Friday, Oct 2–New Bids Eyed For Tourism Guide

OCEAN CITY— The City Council might have been unhappy with the quality, but it appears they wanted a bit more quantity as well.

The old adage, “if at first you don’t succeed, try, try again” took literal meaning this week as the council voted to re-bid the task of designing the town’s Sea For Yourself Guide by way of a new Request For Proposal (RFP) after the bids received failed to impress.

Tourism Director Deb Travers queried council for permission to basically have a do-over for the bidding process in order to get more companies involved with the $15,000 design job.

“We would like a more robust selection,” said Travers. “We usually get six to 10 bids for this project, and we only got four this year.”

Travers explained two of the bids were late, striking them from contention, and another company’s quote was well over the budget allotted by the town, leaving only one company left.

“I think in re-bidding this, it will cast a much bigger net,” she said.

The council agreed with Travers, but said little else concerning the matter, with the exception of a few queries on whether this re-bid process would delay release dates.
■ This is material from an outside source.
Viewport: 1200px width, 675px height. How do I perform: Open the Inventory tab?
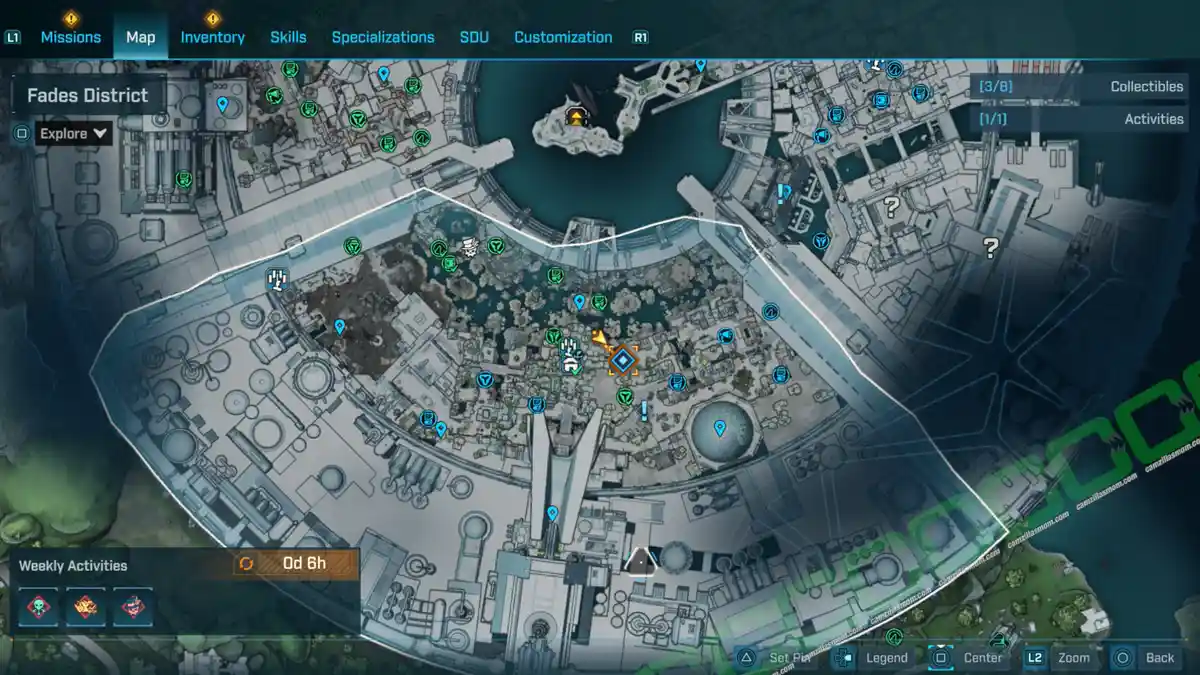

The Sea For Yourself and the Ocean City Chamber of Commerce Guide were merged into one publication last spring as part of the city’s cost cutting measures, which will essentially save the business community from having to advertise in two publications, cut town costs by $95,000 by partnering with the chamber and will create a single source message for the town of Ocean City as far as guides go.

In April, the merger of the two visitor’s guides may not have been the biggest story of the spring, but it was a culmination of several years of talks between the town and the chamber to merge the two publications.

Last year, the town’s Sea For Yourself Guide shrunk from 144-88 pages as part of the cost cuts instilled by the town and had a bit of a redesign as well as far as design goes, according to Travers.

The chamber will be handling the printing of the books, as well as selling the advertising and also the distribution, while the town will handle the design, content and essentially all other “creative” control.

“I think that we may need to tweak the proposal a bit too, because at this point, we aren’t sure how many pages the guide is going to be, because we don’t know how much advertising the chamber has sold,” said Travers. “We don’t want to make it too specific that we scare any design firms away from this job.”